Helsebiblioteket.no
- Available in: no
- Creator: Norwegian Institute of Public Health
- Website: www.helsebiblioteket.no
- Commercial: No
- Registration: Optional
- Launched: June 2006
- Current status: Active

= Norwegian Electronic Health Library =

Norwegian web-based knowledge service

The Norwegian Electronic Health Library (Helsebiblioteket.no), established 2006, is a publicly funded web based knowledge service that provides Norwegian health workers with access to updated professional information and clinical decision tools.

This is done by

- providing free access to clinical point-of-care tools, electronic journals and databases through national subscriptions
- translating systematically reviewed research and making it accessible to Norwegian readers
- collecting web resources
- publishing news articles

The library is unique globally in giving general access to the entire population of a country to international point-of-care tools and the largest international medical journals. The Norwegian Electronic Health Library provides access to new research, patient leaflets and guidelines from national authorities, as well as guidelines, and procedures developed by renowned professional institutions. The library includes topic libraries for drugs, mental health, poisoning, quality assurance and public health.
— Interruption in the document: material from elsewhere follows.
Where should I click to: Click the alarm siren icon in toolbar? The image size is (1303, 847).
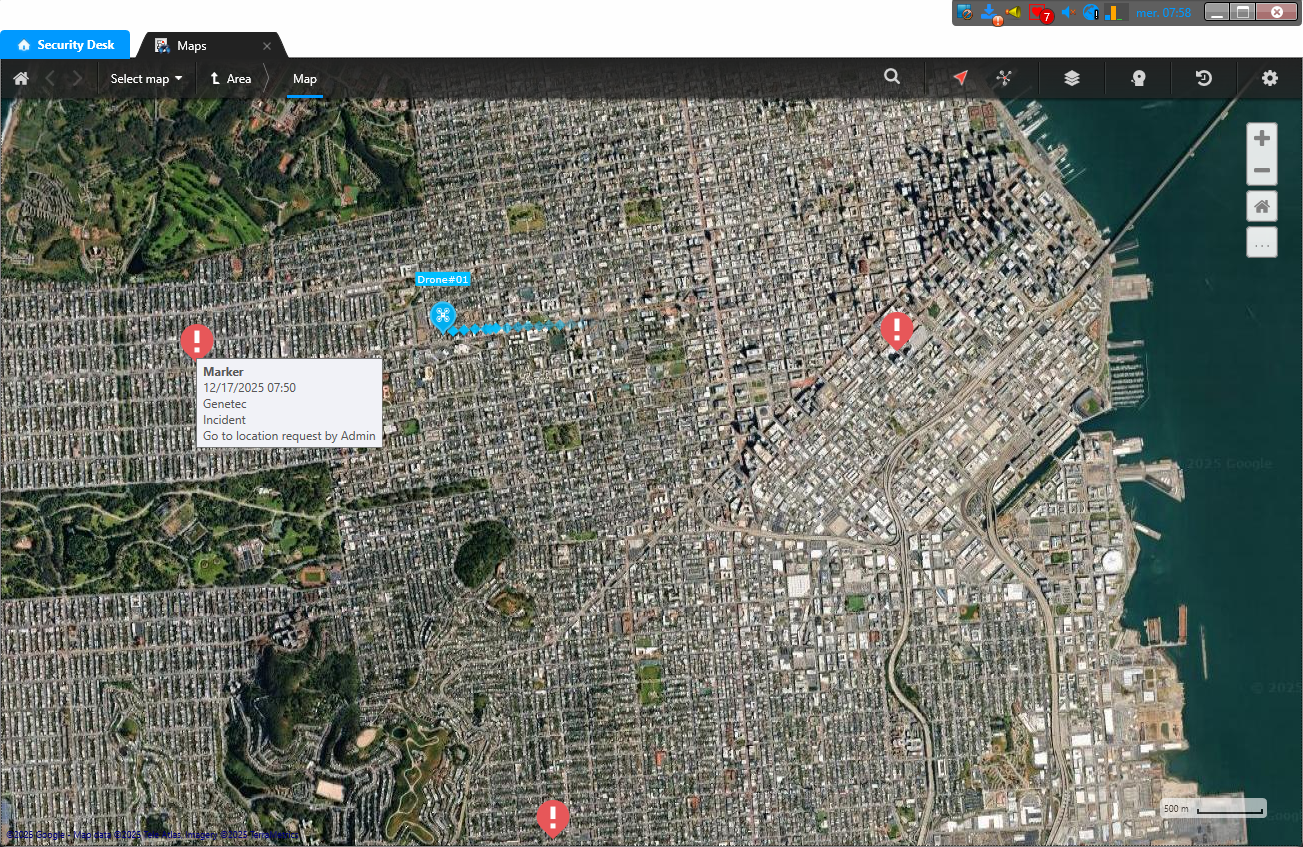tap(1138, 78)
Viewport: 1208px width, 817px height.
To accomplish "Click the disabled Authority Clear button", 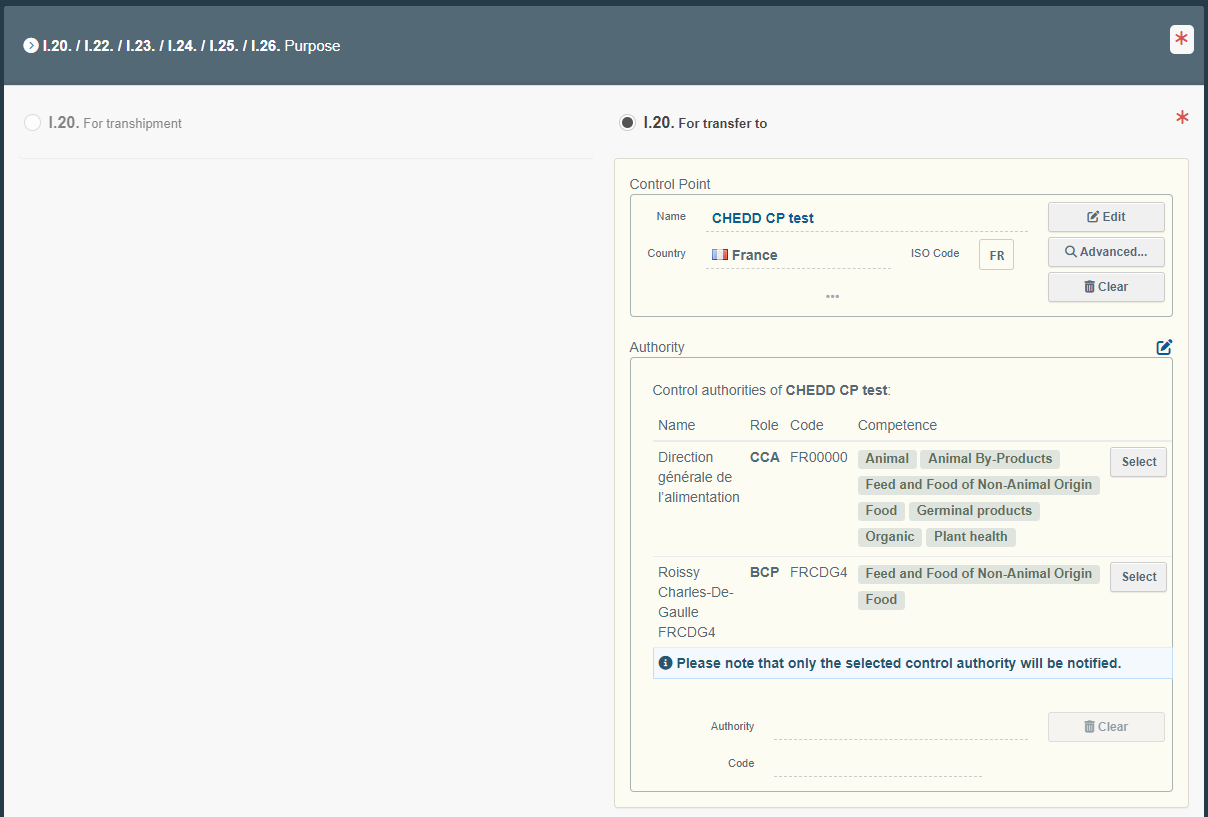I will click(1105, 727).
The Norwegian Electronic Health Library is funded by Norway's National Budget. It is run by the Norwegian Institute of Public Health.

Helsebiblioteket.no was awarded «Library of the year 2011» by the Norwegian Library Association.

The Norwegian Electronic Health Library is widely used by health personnel, students, as well as lay people.

NHS Evidence is a similar public website for health professionals and students in the UK.